◆ **Information supplied**:
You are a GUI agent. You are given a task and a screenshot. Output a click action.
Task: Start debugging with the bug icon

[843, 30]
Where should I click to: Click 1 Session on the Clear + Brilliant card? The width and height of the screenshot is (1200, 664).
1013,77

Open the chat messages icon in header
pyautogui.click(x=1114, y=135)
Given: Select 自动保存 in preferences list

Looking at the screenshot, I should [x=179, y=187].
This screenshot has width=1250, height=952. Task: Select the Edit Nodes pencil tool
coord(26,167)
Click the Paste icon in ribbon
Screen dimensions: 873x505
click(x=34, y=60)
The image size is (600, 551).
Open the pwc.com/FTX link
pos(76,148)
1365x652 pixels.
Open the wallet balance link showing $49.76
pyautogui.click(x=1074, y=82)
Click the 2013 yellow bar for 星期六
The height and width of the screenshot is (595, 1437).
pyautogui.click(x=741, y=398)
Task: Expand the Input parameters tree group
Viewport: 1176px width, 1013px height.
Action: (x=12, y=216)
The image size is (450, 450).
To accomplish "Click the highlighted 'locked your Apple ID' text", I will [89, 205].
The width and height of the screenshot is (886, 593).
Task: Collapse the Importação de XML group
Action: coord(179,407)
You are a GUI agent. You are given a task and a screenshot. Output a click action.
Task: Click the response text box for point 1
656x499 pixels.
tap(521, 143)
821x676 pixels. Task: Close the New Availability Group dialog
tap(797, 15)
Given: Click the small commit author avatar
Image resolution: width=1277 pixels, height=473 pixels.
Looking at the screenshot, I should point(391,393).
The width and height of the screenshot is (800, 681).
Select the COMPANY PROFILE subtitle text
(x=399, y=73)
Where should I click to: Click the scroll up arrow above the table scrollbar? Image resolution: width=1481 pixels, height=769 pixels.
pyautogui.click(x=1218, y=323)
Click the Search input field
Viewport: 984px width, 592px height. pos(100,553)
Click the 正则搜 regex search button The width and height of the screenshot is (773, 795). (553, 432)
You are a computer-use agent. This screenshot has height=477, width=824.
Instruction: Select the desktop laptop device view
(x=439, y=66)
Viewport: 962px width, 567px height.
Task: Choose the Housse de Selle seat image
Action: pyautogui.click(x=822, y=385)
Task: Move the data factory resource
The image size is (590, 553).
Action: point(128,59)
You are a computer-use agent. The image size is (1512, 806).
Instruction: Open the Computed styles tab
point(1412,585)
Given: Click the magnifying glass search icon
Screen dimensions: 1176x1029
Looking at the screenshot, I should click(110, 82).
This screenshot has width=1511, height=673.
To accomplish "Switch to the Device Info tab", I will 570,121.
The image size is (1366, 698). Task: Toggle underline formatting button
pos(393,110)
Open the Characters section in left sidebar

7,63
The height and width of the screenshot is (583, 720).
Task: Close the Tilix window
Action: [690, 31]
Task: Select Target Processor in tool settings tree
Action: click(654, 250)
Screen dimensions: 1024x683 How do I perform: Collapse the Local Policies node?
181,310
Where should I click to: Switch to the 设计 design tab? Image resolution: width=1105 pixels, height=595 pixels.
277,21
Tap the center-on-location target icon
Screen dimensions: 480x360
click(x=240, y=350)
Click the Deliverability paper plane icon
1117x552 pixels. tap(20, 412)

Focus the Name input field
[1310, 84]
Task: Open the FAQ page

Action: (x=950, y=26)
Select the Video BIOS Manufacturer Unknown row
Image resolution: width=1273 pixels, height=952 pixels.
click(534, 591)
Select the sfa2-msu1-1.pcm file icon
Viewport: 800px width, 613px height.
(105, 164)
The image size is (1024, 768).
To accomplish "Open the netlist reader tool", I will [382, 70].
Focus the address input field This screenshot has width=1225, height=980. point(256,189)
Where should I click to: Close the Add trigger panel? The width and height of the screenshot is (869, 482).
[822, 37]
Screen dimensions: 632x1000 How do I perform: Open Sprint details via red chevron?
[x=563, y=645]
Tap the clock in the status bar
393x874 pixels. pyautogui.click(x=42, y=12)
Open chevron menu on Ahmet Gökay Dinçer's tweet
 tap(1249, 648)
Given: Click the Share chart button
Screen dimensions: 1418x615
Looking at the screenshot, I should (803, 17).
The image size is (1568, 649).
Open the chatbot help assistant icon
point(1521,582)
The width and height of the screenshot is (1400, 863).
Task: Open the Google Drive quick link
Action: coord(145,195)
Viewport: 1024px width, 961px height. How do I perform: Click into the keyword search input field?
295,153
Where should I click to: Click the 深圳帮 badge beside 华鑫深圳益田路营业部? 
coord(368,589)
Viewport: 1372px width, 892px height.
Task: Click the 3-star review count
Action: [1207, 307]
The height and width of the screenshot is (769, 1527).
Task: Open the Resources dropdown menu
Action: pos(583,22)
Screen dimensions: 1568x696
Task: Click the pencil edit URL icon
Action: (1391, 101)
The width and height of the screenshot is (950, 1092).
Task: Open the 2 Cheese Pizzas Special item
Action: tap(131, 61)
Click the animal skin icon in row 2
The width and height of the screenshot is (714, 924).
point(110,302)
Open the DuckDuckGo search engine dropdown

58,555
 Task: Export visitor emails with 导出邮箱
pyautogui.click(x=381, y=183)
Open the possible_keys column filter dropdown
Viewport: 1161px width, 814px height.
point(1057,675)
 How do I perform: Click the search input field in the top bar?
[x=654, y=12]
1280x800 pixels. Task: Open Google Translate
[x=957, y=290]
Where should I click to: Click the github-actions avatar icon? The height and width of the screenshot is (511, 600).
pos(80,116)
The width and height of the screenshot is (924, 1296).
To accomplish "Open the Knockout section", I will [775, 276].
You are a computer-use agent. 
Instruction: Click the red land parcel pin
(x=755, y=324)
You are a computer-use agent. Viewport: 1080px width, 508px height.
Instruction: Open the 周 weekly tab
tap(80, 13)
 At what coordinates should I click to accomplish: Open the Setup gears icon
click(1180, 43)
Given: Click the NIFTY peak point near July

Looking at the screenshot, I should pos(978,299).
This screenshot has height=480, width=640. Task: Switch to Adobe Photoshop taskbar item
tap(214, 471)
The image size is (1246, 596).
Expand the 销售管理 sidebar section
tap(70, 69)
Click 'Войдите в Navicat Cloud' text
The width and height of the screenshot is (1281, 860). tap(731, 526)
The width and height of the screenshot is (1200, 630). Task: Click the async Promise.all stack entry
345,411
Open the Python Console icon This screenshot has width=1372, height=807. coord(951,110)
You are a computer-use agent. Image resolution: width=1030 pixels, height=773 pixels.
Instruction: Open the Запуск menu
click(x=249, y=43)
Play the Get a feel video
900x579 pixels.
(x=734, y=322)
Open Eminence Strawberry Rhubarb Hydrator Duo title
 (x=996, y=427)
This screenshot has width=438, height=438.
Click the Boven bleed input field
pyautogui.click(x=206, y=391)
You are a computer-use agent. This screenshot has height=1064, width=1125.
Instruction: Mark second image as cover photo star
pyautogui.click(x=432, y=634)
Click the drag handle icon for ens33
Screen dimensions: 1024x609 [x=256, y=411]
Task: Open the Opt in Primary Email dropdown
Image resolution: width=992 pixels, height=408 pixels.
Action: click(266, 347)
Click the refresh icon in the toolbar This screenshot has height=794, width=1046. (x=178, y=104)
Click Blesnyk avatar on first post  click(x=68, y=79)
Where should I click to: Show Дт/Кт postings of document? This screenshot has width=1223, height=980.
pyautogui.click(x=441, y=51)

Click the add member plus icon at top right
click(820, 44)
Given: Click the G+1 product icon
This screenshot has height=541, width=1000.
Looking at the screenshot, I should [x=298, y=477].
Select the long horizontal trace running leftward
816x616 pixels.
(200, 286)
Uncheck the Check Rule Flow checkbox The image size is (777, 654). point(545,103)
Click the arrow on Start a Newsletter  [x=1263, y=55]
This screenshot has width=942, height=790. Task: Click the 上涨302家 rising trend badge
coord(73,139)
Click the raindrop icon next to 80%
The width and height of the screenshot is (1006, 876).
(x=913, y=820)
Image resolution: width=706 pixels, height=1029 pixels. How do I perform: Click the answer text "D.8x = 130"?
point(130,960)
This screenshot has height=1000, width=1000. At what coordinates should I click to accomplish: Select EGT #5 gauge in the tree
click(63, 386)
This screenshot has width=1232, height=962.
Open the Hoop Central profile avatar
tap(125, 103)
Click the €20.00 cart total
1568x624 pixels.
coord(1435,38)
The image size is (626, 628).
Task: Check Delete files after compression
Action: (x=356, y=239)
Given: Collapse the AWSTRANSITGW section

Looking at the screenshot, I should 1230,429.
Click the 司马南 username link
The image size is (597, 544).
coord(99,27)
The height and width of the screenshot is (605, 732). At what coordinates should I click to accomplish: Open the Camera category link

◆ **Exercise directions**: Copy out every line of the data where the word "agent" occurs.

◆ **Written solution**:
You are a GUI agent. You are given a task and a screenshot. Output a click action.
You are a GUI agent. You are given a task and a screenshot. Output a click action.
You are a computer-use agent. This screenshot has height=477, width=824.
You are a computer-use agent. The image size is (1512, 806).
You are a computer-use agent. 
You are a computer-use agent. Viewport: 1080px width, 508px height.
You are a computer-use agent. Image resolution: width=1030 pixels, height=773 pixels.
You are a computer-use agent. This screenshot has height=1064, width=1125.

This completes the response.